**Показанный текст:**
——

Могу ли я сказать, - чтоб как-то признать в рассказе по-моему понимаемую художественность, - что тут есть ценностное противоречие? Ну, например, что с позитивом к каждому противопоставляется мещанство ницшеанству или коллективизм – ему же?

Не могу.

Коллективизм – просто ненавистен.

Мещанство тоже третируется, а не ценится:

“…в 6 утра… с воплем выбежала мама в ночной рубашке: не ждали…”.

“…это ж уму непостижимо: да любому бы ребенку,…да другой мечтал бы о таком счастье,…”. (Это автор и повествователь находятся в речевой сфере низменной мамы, ценящей всё же сервелат и икру, даже если и на словах не признаёт: “Дело, конечно, не в сервелате, и не в “горном воздухе для здоровья”, а просто”. – Что просто? – А то, что выделенный же из других лагерь, обкомовский.)

И это ж выделение тоже унижено. Тоже ж мещанство.

Нет того, чтоб и одно, и противоположное было возвышенным. Нет ценностного столкновения.

Оно, правда, есть в процитированном конце: 1) “несчастен всегда” и 2) “счастлив в данную минуту”. Но эта ж оппозиция в рассказе совершенно не развёрнута. Как впадать от неё в сочувствие и противочувствие, а потом уж – и в катарсис от их столкновения?

Нет. Какой-то призвук чего-то постороннего восторгу в звёздной гармонии был… Что там?

——

**Предоставленный материал:**
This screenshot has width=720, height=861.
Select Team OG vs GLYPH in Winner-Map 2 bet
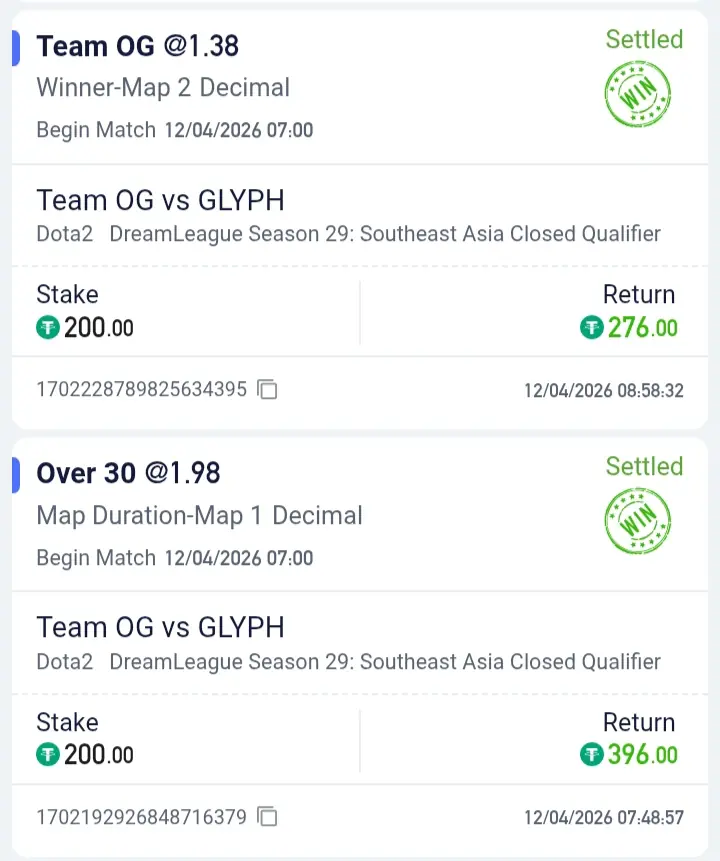coord(160,200)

——

**Задания для выполнения:**
1. Какой фрагмент текста начинается словами «Могу ли я сказать, - чтоб» и заканчивается словами «других лагерь, обкомовский.)»? Выпишите его дословно.
2. Как кратко, в виде списка, передать абзац текста, начинающийся словами «Оно, правда, есть», сохранив его основные факты?
Приведённый материал здесь не понадобится.

**Ответы к заданиям:**
1.
Могу ли я сказать, - чтоб как-то признать в рассказе по-моему понимаемую художественность, - что тут есть ценностное противоречие? Ну, например, что с позитивом к каждому противопоставляется мещанство ницшеанству или коллективизм – ему же?

Не могу.

Коллективизм – просто ненавистен.

Мещанство тоже третируется, а не ценится:

“…в 6 утра… с воплем выбежала мама в ночной рубашке: не ждали…”.

“…это ж уму непостижимо: да любому бы ребенку,…да другой мечтал бы о таком счастье,…”. (Это автор и повествователь находятся в речевой сфере низменной мамы, ценящей всё же сервелат и икру, даже если и на словах не признаёт: “Дело, конечно, не в сервелате, и не в “горном воздухе для здоровья”, а просто”. – Что просто? – А то, что выделенный же из других лагерь, обкомовский.)

2.
- Ценностное столкновение есть в процитированном конце рассказа: «несчастен всегда» против «счастлив в данную минуту».
- Однако в рассказе эта оппозиция совершенно не развёрнута.
- Остаётся вопрос, как от неё прийти к сочувствию и противочувствию, а затем к катарсису от их столкновения.